== RAW DATA ==

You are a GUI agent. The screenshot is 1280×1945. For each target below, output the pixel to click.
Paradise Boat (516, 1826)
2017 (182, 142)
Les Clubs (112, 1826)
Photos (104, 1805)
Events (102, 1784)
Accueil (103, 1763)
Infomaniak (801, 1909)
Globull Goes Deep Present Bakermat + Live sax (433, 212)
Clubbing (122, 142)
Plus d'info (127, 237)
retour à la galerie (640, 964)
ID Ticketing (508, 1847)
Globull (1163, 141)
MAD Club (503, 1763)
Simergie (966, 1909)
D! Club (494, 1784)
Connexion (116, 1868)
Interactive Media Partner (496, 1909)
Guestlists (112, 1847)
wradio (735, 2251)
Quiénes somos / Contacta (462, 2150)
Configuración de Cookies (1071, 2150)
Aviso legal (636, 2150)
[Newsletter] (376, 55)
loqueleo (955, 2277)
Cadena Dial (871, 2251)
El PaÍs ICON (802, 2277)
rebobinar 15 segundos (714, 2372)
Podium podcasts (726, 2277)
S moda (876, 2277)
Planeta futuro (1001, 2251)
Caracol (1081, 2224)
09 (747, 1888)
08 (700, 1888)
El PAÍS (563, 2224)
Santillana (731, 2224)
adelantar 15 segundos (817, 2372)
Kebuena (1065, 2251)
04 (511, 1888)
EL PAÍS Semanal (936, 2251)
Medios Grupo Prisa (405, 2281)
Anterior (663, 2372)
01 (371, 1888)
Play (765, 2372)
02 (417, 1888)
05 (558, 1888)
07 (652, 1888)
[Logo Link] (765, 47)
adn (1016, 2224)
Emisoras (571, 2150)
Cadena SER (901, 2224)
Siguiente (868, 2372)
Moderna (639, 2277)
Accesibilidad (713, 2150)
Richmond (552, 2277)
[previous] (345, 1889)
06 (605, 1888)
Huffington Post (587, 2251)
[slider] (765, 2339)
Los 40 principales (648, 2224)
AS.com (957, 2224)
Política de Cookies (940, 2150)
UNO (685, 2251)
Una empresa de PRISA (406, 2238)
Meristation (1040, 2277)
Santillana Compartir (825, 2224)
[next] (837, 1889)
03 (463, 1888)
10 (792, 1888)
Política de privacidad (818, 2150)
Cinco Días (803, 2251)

===

WHAT THE TASK ASKS:
Give back, exactly as written, the stretch from the line with "El PaÍs ICON (802, 2277)" through the line with "adn (1016, 2224)", and no other lines from the records above.

ANSWER SECTION:
El PaÍs ICON (802, 2277)
rebobinar 15 segundos (714, 2372)
Podium podcasts (726, 2277)
S moda (876, 2277)
Planeta futuro (1001, 2251)
Caracol (1081, 2224)
09 (747, 1888)
08 (700, 1888)
El PAÍS (563, 2224)
Santillana (731, 2224)
adelantar 15 segundos (817, 2372)
Kebuena (1065, 2251)
04 (511, 1888)
EL PAÍS Semanal (936, 2251)
Medios Grupo Prisa (405, 2281)
Anterior (663, 2372)
01 (371, 1888)
Play (765, 2372)
02 (417, 1888)
05 (558, 1888)
07 (652, 1888)
[Logo Link] (765, 47)
adn (1016, 2224)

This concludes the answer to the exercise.